Almost all model data in the Climate Data API are derived from 15 global circulation models (GCMs) used by the Intergovernmental Panel on Climate Change (IPCC) 4th Assessment Reports. The models simulate the response of the global climate system to increasing greenhouse gas concentrations. The data in the Climate Data API have been aggregated to both the country and basin levels, as explained below. Note these data are modeled estimates of temperature and precipitation changes in different time periods under different GCMs and scenarios. They include changes for future time periods and also as “backcasting” (model representations of the past) set for past time periods. The latter should not be confused with any instrumental or observed data. There is a specific dataset with historical measured climate data as well.

**Data types**

|Type|Description|
|----|----|
|Monthly average|The monthly average for all 12 months for a given time period|
|Annual average|a single average for a given time period|
|Monthly anomaly|Average monthly change (anomaly). The control period is 1961-1999 for temperature and precipitation variables, and 1961-2000 for derived statistics.|
|Annual anomaly|Average annual change (anomaly). The control period is 1961-1999 for temperature and precipitation variables, and 1961-2000 for derived statistics.|

**Data time scales**

Climate model data is only available as averages for 20 year chunks. The package will automatically convert any start and end data into valid API calls and will return all data between the given start and end date. The following time periods are available

|Past| |Future| |
|----|-----|------|----|
|*start*| *end* | *start* |*end*|
|1920 | 1939| 2020 | 2039 |
|1940 | 1959| 2040 |2059|
|1960 | 1979| 2060 |2079 |
|1980 | 1999| 2080 | 2099 |

**Data spatial scales**
Data is available at two spatial scales.
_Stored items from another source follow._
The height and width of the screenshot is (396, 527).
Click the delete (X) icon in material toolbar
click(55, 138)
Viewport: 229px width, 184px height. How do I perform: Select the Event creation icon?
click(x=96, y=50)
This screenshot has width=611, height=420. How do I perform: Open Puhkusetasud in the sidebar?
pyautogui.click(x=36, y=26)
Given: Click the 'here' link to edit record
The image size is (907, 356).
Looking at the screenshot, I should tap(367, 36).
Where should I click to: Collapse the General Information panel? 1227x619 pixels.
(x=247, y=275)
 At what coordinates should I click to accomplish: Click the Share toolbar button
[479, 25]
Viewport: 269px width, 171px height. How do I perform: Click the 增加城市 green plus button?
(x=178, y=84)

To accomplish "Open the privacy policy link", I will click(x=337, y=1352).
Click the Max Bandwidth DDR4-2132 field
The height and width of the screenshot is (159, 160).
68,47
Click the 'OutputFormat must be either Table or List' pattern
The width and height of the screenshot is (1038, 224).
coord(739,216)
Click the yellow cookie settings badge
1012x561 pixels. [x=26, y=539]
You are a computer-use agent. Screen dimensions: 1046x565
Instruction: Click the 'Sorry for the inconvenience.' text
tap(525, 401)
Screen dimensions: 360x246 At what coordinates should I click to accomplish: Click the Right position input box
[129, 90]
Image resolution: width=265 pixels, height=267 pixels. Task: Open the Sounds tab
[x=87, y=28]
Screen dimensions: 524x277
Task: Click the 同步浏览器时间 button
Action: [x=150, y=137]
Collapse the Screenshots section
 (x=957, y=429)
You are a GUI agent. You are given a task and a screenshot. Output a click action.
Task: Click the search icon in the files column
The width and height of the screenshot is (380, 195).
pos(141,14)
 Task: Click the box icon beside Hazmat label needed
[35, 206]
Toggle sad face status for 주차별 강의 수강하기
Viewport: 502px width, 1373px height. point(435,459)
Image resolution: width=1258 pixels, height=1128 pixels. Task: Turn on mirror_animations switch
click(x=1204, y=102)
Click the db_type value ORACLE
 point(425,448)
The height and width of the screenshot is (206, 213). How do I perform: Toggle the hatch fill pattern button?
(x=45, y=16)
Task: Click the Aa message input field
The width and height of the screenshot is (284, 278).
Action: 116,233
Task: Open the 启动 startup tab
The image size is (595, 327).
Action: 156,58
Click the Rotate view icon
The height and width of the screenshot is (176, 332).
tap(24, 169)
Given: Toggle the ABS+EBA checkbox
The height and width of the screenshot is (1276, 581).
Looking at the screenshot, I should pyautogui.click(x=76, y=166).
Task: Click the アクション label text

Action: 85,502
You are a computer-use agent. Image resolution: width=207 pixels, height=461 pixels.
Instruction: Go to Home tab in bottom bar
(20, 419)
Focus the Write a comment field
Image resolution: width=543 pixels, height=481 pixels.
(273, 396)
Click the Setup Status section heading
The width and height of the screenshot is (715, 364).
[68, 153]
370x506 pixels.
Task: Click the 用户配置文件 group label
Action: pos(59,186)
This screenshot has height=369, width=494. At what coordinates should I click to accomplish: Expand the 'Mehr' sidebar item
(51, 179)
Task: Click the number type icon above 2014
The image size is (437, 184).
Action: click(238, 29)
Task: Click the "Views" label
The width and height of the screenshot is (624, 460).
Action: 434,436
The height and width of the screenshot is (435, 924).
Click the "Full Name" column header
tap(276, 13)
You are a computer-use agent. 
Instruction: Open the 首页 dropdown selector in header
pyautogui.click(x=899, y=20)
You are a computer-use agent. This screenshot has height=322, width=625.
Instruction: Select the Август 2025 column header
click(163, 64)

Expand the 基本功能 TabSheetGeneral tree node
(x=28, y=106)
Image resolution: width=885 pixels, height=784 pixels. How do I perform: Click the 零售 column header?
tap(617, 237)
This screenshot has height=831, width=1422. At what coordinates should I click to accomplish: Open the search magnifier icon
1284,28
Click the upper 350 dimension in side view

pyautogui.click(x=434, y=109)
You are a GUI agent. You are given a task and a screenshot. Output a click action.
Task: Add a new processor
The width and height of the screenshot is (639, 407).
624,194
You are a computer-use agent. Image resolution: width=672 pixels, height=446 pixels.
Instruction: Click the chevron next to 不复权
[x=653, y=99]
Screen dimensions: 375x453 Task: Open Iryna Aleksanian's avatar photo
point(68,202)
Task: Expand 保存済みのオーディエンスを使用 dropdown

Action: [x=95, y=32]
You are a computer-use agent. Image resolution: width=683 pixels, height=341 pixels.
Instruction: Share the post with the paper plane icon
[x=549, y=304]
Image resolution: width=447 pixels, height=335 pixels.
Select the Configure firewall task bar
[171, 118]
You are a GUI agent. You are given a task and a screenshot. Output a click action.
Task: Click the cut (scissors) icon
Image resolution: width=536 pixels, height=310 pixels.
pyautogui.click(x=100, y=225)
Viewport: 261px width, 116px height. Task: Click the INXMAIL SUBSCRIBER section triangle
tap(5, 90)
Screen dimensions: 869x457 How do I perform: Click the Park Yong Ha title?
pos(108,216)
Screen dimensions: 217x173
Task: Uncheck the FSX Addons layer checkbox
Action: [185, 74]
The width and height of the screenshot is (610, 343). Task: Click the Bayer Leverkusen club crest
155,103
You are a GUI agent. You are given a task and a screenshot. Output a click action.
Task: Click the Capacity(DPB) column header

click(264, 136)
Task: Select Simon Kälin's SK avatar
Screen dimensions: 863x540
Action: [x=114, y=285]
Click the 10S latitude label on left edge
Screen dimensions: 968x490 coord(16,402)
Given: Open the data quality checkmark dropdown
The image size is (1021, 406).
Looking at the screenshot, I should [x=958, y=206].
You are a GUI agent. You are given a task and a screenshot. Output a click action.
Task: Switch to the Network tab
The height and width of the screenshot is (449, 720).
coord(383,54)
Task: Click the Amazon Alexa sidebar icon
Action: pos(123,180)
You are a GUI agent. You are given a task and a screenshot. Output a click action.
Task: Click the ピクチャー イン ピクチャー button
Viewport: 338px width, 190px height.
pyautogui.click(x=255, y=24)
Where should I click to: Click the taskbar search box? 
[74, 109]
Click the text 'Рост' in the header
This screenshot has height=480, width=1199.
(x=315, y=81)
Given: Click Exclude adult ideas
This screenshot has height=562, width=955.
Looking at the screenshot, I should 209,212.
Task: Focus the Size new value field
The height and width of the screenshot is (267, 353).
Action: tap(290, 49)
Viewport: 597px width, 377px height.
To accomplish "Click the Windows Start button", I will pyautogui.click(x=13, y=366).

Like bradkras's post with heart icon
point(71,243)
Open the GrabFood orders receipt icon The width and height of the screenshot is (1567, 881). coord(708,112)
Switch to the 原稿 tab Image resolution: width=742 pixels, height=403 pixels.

The first is country level. You can download data for any country in the world using a valid [ISO 3 letter country code](http://userpage.chemie.fu-berlin.de/diverse/doc/ISO_3166.html). Alternatively you can download data at the basin network for a slightly higher resolution represented as a number 1-468. This is based on level 2 boundaries from [waterbase.org](http://www.waterbase.org), or you can view a [full map of all the available basins.](http://data.worldbank.org/sites/default/files/climate_data_api_basins.pdf)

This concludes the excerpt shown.